— START Records provided —

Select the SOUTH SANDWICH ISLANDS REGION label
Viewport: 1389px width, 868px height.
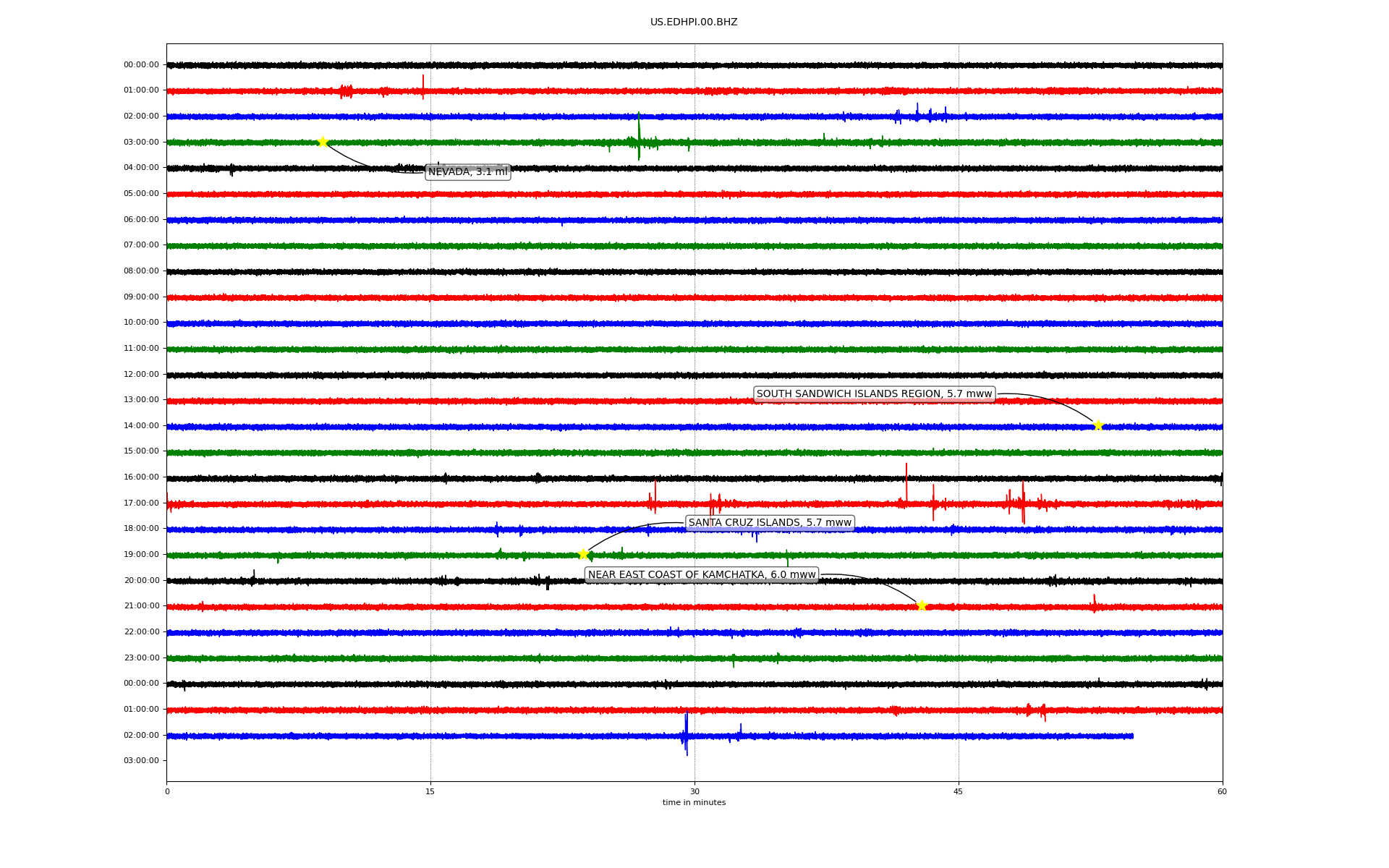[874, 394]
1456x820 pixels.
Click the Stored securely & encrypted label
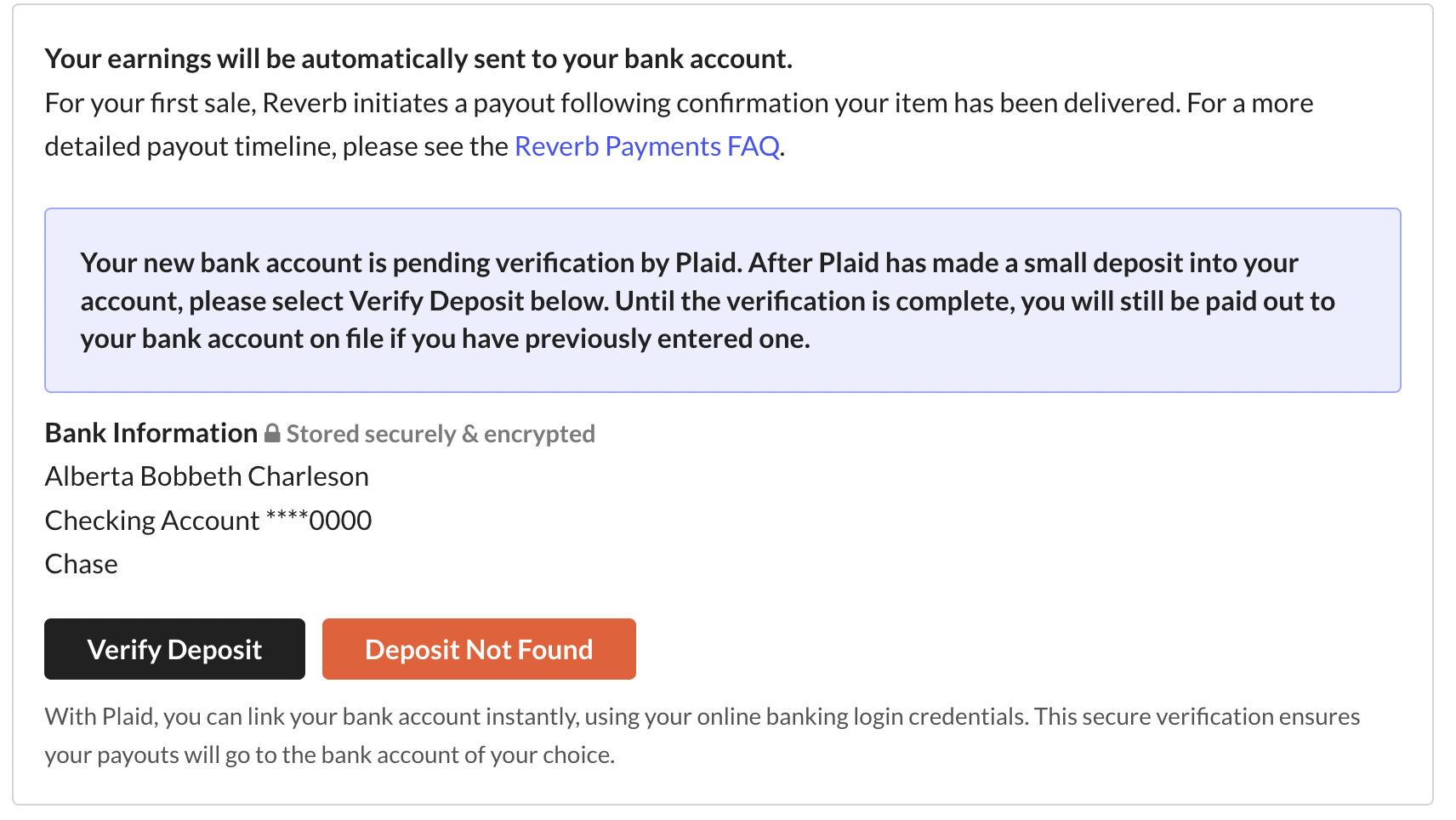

— END Records provided —

Exercise –
Could you quote every row above word for word, leaving out the pictures?

Exercise solution –
Select the SOUTH SANDWICH ISLANDS REGION label
Viewport: 1389px width, 868px height.
[874, 394]
1456x820 pixels.
Click the Stored securely & encrypted label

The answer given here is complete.